Why had I come to this place for peace? Still trying to adjust to my sudden freedom from tyranny. Perhaps I needed to be frightened.
Ireland is so strange. You get mountains which just appear and you think - why didn't I see that coming? Just round the corner from all the barbed wire was the coast. The wide sand. And a surfer bobbing in the distance. We'd come to some ancient trench circles. Nothing to stop us going inside. They were thought to be like waiting grounds for travelling neanderthals. No-one was buried or anything.
As we stood inside I could hear the sea and imagined it coming right to the edge and over the top. Filling up these ditches and drowning us.
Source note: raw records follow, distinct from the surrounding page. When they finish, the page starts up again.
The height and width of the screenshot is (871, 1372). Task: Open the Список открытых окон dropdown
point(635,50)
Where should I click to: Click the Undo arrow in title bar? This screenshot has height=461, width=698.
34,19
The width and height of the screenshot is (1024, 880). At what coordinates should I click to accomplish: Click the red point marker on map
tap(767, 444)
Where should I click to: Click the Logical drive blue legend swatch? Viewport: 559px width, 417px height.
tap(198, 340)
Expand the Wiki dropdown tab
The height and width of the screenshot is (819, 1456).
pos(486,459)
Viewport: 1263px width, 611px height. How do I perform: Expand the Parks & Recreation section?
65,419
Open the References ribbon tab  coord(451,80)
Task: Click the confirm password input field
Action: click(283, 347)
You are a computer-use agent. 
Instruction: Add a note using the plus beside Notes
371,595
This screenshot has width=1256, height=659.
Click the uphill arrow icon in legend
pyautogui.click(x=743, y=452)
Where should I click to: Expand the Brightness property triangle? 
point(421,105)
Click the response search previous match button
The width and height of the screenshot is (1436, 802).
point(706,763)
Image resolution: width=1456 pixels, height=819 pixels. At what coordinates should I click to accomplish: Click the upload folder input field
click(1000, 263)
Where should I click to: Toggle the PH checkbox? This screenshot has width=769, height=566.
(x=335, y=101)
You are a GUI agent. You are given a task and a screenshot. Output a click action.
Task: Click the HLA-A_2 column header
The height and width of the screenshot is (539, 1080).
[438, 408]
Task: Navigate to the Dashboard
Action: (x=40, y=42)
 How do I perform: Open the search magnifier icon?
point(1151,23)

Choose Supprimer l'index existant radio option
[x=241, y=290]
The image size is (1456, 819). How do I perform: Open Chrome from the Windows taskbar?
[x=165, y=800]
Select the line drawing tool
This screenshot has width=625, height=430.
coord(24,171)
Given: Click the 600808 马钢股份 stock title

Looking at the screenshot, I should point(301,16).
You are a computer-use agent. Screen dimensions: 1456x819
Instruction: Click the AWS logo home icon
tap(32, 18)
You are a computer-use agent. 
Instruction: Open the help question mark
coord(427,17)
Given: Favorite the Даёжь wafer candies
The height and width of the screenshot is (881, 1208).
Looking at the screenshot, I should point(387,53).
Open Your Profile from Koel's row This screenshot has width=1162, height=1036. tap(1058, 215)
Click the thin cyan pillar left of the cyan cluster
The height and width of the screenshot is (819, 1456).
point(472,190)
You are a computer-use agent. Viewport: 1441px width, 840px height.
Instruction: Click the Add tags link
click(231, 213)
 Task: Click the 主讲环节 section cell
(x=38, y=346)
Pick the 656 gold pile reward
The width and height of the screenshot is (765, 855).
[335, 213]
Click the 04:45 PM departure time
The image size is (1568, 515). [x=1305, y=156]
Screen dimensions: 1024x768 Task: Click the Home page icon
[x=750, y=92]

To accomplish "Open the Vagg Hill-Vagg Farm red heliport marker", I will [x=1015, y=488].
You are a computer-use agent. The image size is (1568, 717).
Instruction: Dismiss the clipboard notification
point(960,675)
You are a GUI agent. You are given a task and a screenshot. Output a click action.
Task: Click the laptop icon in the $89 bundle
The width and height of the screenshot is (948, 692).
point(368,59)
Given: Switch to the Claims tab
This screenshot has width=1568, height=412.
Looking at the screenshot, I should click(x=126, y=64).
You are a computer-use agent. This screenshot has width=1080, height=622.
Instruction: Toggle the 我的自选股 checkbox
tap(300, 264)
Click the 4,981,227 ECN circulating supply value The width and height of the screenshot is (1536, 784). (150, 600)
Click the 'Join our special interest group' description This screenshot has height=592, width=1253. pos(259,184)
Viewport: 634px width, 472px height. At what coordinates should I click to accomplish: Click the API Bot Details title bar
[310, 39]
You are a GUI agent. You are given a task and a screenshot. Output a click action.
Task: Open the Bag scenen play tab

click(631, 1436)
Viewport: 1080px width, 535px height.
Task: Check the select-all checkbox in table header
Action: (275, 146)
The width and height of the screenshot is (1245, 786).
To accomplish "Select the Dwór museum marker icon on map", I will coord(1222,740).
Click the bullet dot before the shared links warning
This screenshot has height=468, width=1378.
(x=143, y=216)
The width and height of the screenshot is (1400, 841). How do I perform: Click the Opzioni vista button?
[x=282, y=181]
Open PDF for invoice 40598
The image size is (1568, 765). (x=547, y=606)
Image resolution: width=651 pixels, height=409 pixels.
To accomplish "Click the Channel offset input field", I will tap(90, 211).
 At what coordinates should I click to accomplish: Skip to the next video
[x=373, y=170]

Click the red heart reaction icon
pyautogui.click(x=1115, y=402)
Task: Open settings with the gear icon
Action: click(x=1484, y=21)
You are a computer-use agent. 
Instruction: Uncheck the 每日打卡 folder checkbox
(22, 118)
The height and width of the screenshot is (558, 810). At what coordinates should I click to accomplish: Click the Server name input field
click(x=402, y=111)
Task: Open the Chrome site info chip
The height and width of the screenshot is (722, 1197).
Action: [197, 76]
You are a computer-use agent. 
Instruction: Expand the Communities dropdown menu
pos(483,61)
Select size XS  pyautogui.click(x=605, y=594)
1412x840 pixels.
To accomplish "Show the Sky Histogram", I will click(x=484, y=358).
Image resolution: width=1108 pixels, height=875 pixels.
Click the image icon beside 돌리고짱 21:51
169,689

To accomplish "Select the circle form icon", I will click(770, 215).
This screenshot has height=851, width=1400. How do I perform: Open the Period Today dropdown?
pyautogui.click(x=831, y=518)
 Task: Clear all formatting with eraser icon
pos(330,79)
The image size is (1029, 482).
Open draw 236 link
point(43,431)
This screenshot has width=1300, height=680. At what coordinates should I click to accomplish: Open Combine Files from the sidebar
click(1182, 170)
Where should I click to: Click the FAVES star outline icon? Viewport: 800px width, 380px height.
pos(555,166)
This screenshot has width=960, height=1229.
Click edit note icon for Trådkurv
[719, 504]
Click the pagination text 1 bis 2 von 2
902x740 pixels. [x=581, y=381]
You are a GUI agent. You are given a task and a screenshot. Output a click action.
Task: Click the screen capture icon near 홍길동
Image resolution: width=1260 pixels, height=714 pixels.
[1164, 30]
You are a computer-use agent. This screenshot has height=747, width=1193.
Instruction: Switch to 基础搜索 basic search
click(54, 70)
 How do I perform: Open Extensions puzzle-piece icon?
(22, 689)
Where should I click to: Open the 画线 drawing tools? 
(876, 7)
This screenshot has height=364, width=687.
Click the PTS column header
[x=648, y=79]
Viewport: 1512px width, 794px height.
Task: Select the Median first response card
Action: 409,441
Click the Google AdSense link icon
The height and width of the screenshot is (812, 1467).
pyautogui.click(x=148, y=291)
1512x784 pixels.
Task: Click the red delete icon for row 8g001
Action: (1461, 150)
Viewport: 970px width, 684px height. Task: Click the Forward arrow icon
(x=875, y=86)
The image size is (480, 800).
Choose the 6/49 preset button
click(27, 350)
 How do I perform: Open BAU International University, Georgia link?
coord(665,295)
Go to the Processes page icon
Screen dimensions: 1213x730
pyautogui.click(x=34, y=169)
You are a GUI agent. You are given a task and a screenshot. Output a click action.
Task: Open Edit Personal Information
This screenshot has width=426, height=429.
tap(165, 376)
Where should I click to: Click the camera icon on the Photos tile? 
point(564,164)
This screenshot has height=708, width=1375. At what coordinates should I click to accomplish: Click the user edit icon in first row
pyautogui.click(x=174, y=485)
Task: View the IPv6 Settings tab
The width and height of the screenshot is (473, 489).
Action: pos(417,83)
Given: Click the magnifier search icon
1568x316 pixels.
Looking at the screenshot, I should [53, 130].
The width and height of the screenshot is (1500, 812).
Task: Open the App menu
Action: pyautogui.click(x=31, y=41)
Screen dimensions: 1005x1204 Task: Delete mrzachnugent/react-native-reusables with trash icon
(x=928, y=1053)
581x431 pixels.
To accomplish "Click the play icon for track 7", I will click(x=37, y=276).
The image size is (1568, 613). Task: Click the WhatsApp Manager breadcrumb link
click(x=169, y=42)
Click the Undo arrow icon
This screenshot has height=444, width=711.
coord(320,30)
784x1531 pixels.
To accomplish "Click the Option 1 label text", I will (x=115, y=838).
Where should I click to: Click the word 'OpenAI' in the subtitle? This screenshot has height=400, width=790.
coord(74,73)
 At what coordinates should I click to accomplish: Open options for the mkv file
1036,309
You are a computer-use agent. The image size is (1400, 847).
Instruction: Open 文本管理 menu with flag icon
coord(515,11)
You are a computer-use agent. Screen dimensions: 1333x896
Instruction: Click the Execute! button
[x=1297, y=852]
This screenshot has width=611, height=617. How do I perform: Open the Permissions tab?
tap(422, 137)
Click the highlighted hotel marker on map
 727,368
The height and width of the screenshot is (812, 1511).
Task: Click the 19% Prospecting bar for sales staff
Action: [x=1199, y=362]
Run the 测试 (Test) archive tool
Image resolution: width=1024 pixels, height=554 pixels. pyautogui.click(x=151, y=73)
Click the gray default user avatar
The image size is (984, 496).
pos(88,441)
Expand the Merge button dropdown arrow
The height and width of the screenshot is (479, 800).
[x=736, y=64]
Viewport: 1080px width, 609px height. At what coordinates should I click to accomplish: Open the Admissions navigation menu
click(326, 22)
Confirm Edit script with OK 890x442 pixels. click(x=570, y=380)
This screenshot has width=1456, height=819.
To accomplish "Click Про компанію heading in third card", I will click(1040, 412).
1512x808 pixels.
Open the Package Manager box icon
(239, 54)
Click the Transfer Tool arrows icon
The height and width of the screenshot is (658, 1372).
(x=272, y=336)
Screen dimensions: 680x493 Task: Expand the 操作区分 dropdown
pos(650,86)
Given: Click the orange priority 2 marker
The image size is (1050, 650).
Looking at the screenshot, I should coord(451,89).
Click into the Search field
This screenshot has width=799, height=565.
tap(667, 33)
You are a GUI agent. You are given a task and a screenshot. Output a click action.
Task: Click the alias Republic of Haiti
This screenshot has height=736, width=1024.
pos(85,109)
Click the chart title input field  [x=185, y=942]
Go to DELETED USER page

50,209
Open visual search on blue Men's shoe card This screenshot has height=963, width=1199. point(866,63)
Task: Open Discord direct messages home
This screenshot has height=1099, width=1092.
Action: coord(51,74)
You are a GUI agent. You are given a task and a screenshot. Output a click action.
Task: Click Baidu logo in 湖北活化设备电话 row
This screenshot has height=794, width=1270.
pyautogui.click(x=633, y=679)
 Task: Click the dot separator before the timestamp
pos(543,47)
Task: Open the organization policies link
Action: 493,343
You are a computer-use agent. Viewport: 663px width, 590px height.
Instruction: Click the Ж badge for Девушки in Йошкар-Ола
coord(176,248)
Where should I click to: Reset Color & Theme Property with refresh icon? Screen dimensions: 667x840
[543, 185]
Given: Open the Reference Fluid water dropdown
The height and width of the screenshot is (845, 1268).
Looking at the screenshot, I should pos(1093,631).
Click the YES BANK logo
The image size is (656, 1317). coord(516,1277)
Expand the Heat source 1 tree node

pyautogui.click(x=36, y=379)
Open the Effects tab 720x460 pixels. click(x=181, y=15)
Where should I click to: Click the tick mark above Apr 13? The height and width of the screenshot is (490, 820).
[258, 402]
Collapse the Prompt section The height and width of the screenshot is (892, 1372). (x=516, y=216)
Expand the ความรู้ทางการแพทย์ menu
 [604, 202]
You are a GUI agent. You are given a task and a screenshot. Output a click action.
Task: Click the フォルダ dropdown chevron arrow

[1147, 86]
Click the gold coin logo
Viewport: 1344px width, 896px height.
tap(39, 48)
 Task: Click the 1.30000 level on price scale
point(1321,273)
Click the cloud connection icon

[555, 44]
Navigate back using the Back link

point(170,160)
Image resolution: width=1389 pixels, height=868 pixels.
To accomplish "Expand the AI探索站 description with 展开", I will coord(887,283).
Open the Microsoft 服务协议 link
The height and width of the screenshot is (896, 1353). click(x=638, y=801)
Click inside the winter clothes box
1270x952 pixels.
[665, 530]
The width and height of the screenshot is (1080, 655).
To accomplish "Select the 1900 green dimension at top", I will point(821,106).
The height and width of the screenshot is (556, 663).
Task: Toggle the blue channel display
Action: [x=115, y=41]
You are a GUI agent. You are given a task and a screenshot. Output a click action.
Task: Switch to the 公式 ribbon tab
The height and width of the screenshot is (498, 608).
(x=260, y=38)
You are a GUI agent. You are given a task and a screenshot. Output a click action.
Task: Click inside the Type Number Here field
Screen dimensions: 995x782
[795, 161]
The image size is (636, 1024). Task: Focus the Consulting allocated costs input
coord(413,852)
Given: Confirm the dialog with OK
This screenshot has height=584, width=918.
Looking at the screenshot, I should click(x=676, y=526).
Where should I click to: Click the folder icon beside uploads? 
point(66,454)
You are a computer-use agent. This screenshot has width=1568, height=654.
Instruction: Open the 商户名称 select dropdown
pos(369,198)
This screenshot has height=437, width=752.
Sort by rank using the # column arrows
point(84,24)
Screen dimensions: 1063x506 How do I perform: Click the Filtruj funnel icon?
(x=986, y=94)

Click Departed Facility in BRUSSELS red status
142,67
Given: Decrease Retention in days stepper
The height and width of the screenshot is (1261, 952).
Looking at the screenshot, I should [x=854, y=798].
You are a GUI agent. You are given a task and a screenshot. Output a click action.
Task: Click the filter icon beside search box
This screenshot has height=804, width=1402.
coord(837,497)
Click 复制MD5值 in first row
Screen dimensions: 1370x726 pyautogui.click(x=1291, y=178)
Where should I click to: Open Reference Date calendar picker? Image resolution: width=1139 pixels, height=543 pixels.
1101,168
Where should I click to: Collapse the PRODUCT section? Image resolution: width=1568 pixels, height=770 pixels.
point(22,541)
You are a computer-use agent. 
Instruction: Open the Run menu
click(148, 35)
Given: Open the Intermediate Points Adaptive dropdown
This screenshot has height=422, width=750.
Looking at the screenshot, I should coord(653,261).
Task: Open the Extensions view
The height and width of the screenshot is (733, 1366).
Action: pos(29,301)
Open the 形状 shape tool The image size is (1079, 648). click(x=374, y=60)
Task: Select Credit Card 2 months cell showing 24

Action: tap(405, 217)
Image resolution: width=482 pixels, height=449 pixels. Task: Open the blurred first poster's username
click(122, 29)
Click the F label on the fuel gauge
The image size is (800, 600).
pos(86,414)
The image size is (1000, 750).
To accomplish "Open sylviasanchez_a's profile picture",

One circle was very wet - a bogside circle perhaps; while the other was just on the soggy side.
When you come to places like that you want to feel something don't you. All I could feel was an overwhelming sense of waiting at a bus stop.
We clambered out quickly and strode across a little wooden bridge.
"That's where they make the whisky", my cousin indicated up river, "the salmon come through here to the sea as well. They use the water to wash the barley". I imagined the delicious combination of whisky and fresh salmon.
We walked onto the beach. I wondered about the surfer's family. Imagined him leaving his house with his board under his arm while they tucked into another licquer chocolate and passed each other the nuts. How irritating he must be to live with.
Something made me turn back to the circles. At the edge of the beach lay a huge slightly flat sheep. It looked so restful. Even from a distance it looked large. Perhaps it was bloated. Was this a tradition perhaps - to leave corpses to rot like that. It seemed so indecent. Almost a sin.
It fitted my mood though. The perfect image. The death of my marriage. The freedom to lie under the sky and just rot away.
"Let's go back to the car. It's a Clare in the Community Special in a minute", my cousin suddenly turned tail. It wasn't the longest sentence he'd said so far but it was a start.
"They've been starved those two," my mother had said when I got back, "they don't understand about being loved.